FIFTH SUNDAY - EASTER C


EASTER IS A CHALLENGE TO EXPLORE LOVE


Mention the word “love" and you are transported into the realm of the romantic. How can we resist such an impulse when we rely on the media to teach us about love?  And the media satisfies us with titillating, steamy and shocking love affairs.

Remember Maya, the maid and Sir Chief, her boss, who are now drawn emotionally closer, in the drama series “Be Careful with my Heart?”  How can we forget the recent box office hit movie “It Takes a Man and a Woman” with John Lloyd Cruz and Sarah Geronimo inspiring a whole nation to swoon in love?

Today Jesus’ words reverberate throughout the world’s pulpits. These words were spoken on the night before his arrest, torture and death. It was his last will, the mandate he wanted to bestow on his band of disciples. “I give you a new commandment: love one another. As I have loved you, so you also should love one another.”

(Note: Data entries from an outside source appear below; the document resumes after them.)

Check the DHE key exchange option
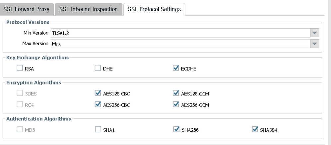Screen dimensions: 331x145 [98, 69]
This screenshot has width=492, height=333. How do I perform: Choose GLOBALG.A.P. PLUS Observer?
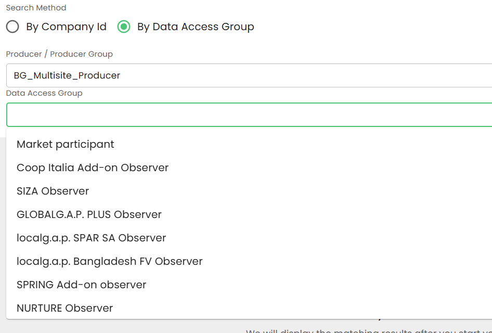click(89, 214)
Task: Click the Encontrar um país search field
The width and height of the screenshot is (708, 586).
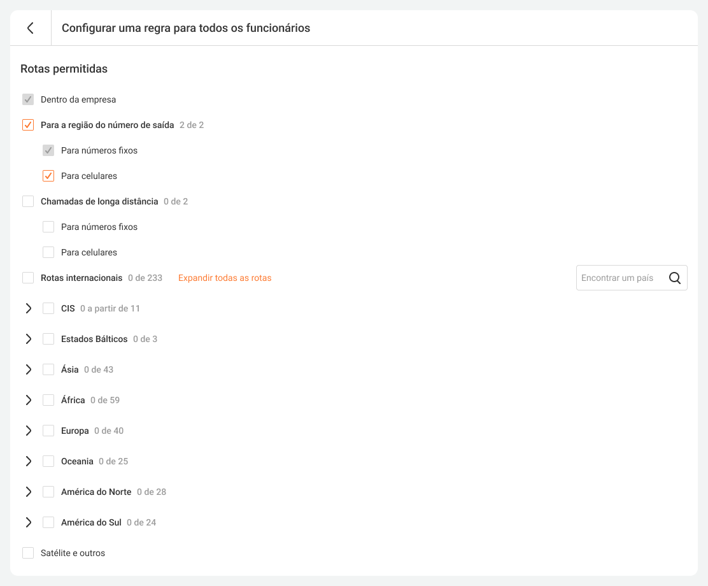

Jesus certainly had deep respect for committed and married love. But romantic love is not the only kind of love God desires us to discover and live.

There is friendly love.  An overemphasis on romance and sex has overlooked a jewel in human and Christian relationship – friendship.  We are called to make friends and to grow with them in virtue.  Friendship reflects the love of the Trinity in its generosity, cordiality and self-giving. Do we still nurture friendships?

There is charitable love.  As Christians we are not to love only our family and friends. The poor and the needy around us demand our attention and compassion too.  When was the last time you were moved to help the poor, assist the confused or listen to a victim? Or are we just afraid of sharing what we have with those in most need of assistance and presence?

There is tough love. Today many parents are afraid to correct their children.  People who know the truth are afraid to speak it for fear of hurting feelings. We are comfortable with tolerating other people’s mistakes and wrongs. We fail to realize that sometimes, if you love another, we must be strong also on our principles so that they will learn to live in discipline and righteousness.

There is just love. Love means living in justice and fairness.  Are we willing to fight for the rights of others?  Do we only take the side of our family and friends and fail to consider the disadvantaged and victims in society?  Jesus certainly took the side of the marginalized and the outcast.  It is our mission too.

Jesus speaks of love today.  It is not easy to live this challenge  because it calls us to explore the many meanings of love outside of that to which we are most familiar. But this Easter time, let us walk the path of love that Jesus has shown us by His death and Resurrection.  Let us be involved in the lives of those who need our love the most.